## EXERCISE PROMPT
Whatever appears in the listing, return all of it exactly.

━━━ DATASET ENTRIES ━━━

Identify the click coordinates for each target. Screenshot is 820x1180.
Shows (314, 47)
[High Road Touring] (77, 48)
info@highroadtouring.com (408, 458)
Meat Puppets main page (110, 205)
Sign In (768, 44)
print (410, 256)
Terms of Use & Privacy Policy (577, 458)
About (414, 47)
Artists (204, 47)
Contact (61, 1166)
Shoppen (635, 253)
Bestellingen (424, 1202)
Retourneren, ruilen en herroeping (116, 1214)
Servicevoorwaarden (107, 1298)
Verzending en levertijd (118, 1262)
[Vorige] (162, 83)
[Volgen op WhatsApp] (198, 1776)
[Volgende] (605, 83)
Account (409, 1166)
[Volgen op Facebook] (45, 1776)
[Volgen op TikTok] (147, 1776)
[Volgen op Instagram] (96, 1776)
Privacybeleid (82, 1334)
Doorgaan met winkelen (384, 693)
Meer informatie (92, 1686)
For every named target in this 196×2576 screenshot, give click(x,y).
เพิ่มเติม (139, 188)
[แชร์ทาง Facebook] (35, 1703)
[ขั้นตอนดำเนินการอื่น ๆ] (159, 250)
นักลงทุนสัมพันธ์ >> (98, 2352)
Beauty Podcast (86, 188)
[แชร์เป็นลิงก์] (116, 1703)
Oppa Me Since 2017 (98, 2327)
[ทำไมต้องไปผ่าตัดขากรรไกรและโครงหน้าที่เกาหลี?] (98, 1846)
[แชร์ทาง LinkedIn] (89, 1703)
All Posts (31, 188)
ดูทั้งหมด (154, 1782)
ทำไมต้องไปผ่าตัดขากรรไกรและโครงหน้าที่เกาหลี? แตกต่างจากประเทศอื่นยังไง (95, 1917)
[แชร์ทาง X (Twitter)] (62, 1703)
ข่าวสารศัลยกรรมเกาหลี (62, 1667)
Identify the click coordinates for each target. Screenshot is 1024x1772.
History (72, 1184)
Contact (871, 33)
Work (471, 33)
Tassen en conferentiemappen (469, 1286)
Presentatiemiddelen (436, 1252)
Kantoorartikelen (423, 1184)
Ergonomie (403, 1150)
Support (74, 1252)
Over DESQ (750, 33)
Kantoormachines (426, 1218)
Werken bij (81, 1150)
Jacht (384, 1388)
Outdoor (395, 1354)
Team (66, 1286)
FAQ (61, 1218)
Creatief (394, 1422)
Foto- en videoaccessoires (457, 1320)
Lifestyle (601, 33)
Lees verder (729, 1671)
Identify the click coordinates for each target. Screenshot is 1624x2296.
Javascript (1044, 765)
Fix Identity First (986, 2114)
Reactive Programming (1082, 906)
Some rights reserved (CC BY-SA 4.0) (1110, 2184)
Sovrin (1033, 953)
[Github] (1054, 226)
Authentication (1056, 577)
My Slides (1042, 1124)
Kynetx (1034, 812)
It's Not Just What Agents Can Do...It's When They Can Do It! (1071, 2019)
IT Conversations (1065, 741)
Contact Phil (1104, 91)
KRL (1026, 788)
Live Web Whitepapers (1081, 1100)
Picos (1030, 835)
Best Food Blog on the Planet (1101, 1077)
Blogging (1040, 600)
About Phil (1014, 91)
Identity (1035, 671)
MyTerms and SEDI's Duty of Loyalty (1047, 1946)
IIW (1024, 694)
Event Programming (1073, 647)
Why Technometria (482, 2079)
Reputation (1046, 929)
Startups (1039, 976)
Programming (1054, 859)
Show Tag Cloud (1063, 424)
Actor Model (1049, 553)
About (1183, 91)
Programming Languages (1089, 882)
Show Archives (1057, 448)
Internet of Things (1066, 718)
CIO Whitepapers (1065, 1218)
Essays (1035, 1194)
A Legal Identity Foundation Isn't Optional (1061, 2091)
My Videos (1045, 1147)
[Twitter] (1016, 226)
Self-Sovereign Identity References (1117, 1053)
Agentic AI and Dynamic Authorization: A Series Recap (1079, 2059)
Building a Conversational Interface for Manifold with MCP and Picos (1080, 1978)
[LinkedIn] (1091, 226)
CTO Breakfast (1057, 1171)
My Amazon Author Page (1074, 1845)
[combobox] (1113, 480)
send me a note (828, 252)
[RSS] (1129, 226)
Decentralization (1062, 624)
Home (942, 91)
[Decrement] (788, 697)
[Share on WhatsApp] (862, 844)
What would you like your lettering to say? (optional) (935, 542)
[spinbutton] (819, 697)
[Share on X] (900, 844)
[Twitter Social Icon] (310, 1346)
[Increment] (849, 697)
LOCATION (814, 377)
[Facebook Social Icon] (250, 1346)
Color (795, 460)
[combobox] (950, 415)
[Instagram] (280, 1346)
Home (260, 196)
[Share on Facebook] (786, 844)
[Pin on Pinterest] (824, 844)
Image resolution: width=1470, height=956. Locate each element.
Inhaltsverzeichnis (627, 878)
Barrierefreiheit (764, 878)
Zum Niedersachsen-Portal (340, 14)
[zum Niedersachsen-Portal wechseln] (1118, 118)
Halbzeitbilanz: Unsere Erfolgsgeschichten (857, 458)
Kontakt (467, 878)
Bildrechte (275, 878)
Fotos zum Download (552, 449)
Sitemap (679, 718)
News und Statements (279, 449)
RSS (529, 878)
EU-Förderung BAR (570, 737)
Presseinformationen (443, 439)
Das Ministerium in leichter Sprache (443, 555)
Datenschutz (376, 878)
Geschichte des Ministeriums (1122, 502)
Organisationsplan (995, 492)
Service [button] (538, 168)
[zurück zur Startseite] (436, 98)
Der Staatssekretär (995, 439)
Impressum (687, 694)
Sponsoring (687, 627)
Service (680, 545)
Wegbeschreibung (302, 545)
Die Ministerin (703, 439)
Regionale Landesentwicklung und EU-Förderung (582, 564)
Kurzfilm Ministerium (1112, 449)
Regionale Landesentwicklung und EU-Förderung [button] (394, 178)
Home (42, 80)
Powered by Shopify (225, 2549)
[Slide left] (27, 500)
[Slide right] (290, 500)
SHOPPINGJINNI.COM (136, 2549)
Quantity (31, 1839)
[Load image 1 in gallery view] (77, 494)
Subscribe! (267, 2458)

━━━

## EXERCISE SOLUTION
Identify the click coordinates for each target. Screenshot is 820x1180.
Shows (314, 47)
[High Road Touring] (77, 48)
info@highroadtouring.com (408, 458)
Meat Puppets main page (110, 205)
Sign In (768, 44)
print (410, 256)
Terms of Use & Privacy Policy (577, 458)
About (414, 47)
Artists (204, 47)
Contact (61, 1166)
Shoppen (635, 253)
Bestellingen (424, 1202)
Retourneren, ruilen en herroeping (116, 1214)
Servicevoorwaarden (107, 1298)
Verzending en levertijd (118, 1262)
[Vorige] (162, 83)
[Volgen op WhatsApp] (198, 1776)
[Volgende] (605, 83)
Account (409, 1166)
[Volgen op Facebook] (45, 1776)
[Volgen op TikTok] (147, 1776)
[Volgen op Instagram] (96, 1776)
Privacybeleid (82, 1334)
Doorgaan met winkelen (384, 693)
Meer informatie (92, 1686)
For every named target in this 196×2576 screenshot, give click(x,y).
เพิ่มเติม (139, 188)
[แชร์ทาง Facebook] (35, 1703)
[ขั้นตอนดำเนินการอื่น ๆ] (159, 250)
นักลงทุนสัมพันธ์ >> (98, 2352)
Beauty Podcast (86, 188)
[แชร์เป็นลิงก์] (116, 1703)
Oppa Me Since 2017 (98, 2327)
[ทำไมต้องไปผ่าตัดขากรรไกรและโครงหน้าที่เกาหลี?] (98, 1846)
[แชร์ทาง LinkedIn] (89, 1703)
All Posts (31, 188)
ดูทั้งหมด (154, 1782)
ทำไมต้องไปผ่าตัดขากรรไกรและโครงหน้าที่เกาหลี? แตกต่างจากประเทศอื่นยังไง (95, 1917)
[แชร์ทาง X (Twitter)] (62, 1703)
ข่าวสารศัลยกรรมเกาหลี (62, 1667)
Identify the click coordinates for each target. Screenshot is 1024x1772.
History (72, 1184)
Contact (871, 33)
Work (471, 33)
Tassen en conferentiemappen (469, 1286)
Presentatiemiddelen (436, 1252)
Kantoorartikelen (423, 1184)
Ergonomie (403, 1150)
Support (74, 1252)
Over DESQ (750, 33)
Kantoormachines (426, 1218)
Werken bij (81, 1150)
Jacht (384, 1388)
Outdoor (395, 1354)
Team (66, 1286)
FAQ (61, 1218)
Creatief (394, 1422)
Foto- en videoaccessoires (457, 1320)
Lifestyle (601, 33)
Lees verder (729, 1671)
Identify the click coordinates for each target. Screenshot is 1624x2296.
Javascript (1044, 765)
Fix Identity First (986, 2114)
Reactive Programming (1082, 906)
Some rights reserved (CC BY-SA 4.0) (1110, 2184)
Sovrin (1033, 953)
[Github] (1054, 226)
Authentication (1056, 577)
My Slides (1042, 1124)
Kynetx (1034, 812)
It's Not Just What Agents Can Do...It's When They Can Do It! (1071, 2019)
IT Conversations (1065, 741)
Contact Phil (1104, 91)
KRL (1026, 788)
Live Web Whitepapers (1081, 1100)
Picos (1030, 835)
Best Food Blog on the Planet (1101, 1077)
Blogging (1040, 600)
About Phil (1014, 91)
Identity (1035, 671)
MyTerms and SEDI's Duty of Loyalty (1047, 1946)
IIW (1024, 694)
Event Programming (1073, 647)
Why Technometria (482, 2079)
Reputation (1046, 929)
Startups (1039, 976)
Programming (1054, 859)
Show Tag Cloud (1063, 424)
Actor Model (1049, 553)
About (1183, 91)
Programming Languages (1089, 882)
Show Archives (1057, 448)
Internet of Things (1066, 718)
CIO Whitepapers (1065, 1218)
Essays (1035, 1194)
A Legal Identity Foundation Isn't Optional (1061, 2091)
My Videos (1045, 1147)
[Twitter] (1016, 226)
Self-Sovereign Identity References (1117, 1053)
Agentic AI and Dynamic Authorization: A Series Recap (1079, 2059)
Building a Conversational Interface for Manifold with MCP and Picos (1080, 1978)
[LinkedIn] (1091, 226)
CTO Breakfast (1057, 1171)
My Amazon Author Page (1074, 1845)
[combobox] (1113, 480)
send me a note (828, 252)
[RSS] (1129, 226)
Decentralization (1062, 624)
Home (942, 91)
[Decrement] (788, 697)
[Share on WhatsApp] (862, 844)
What would you like your lettering to say? (optional) (935, 542)
[spinbutton] (819, 697)
[Share on X] (900, 844)
[Twitter Social Icon] (310, 1346)
[Increment] (849, 697)
LOCATION (814, 377)
[Facebook Social Icon] (250, 1346)
Color (795, 460)
[combobox] (950, 415)
[Instagram] (280, 1346)
Home (260, 196)
[Share on Facebook] (786, 844)
[Pin on Pinterest] (824, 844)
Image resolution: width=1470, height=956. Locate each element.
Inhaltsverzeichnis (627, 878)
Barrierefreiheit (764, 878)
Zum Niedersachsen-Portal (340, 14)
[zum Niedersachsen-Portal wechseln] (1118, 118)
Halbzeitbilanz: Unsere Erfolgsgeschichten (857, 458)
Kontakt (467, 878)
Bildrechte (275, 878)
Fotos zum Download (552, 449)
Sitemap (679, 718)
News und Statements (279, 449)
RSS (529, 878)
EU-Förderung BAR (570, 737)
Presseinformationen (443, 439)
Das Ministerium in leichter Sprache (443, 555)
Datenschutz (376, 878)
Geschichte des Ministeriums (1122, 502)
Organisationsplan (995, 492)
Service [button] (538, 168)
[zurück zur Startseite] (436, 98)
Der Staatssekretär (995, 439)
Impressum (687, 694)
Sponsoring (687, 627)
Service (680, 545)
Wegbeschreibung (302, 545)
Die Ministerin (703, 439)
Regionale Landesentwicklung und EU-Förderung (582, 564)
Kurzfilm Ministerium (1112, 449)
Regionale Landesentwicklung und EU-Förderung [button] (394, 178)
Home (42, 80)
Powered by Shopify (225, 2549)
[Slide left] (27, 500)
[Slide right] (290, 500)
SHOPPINGJINNI.COM (136, 2549)
Quantity (31, 1839)
[Load image 1 in gallery view] (77, 494)
Subscribe! (267, 2458)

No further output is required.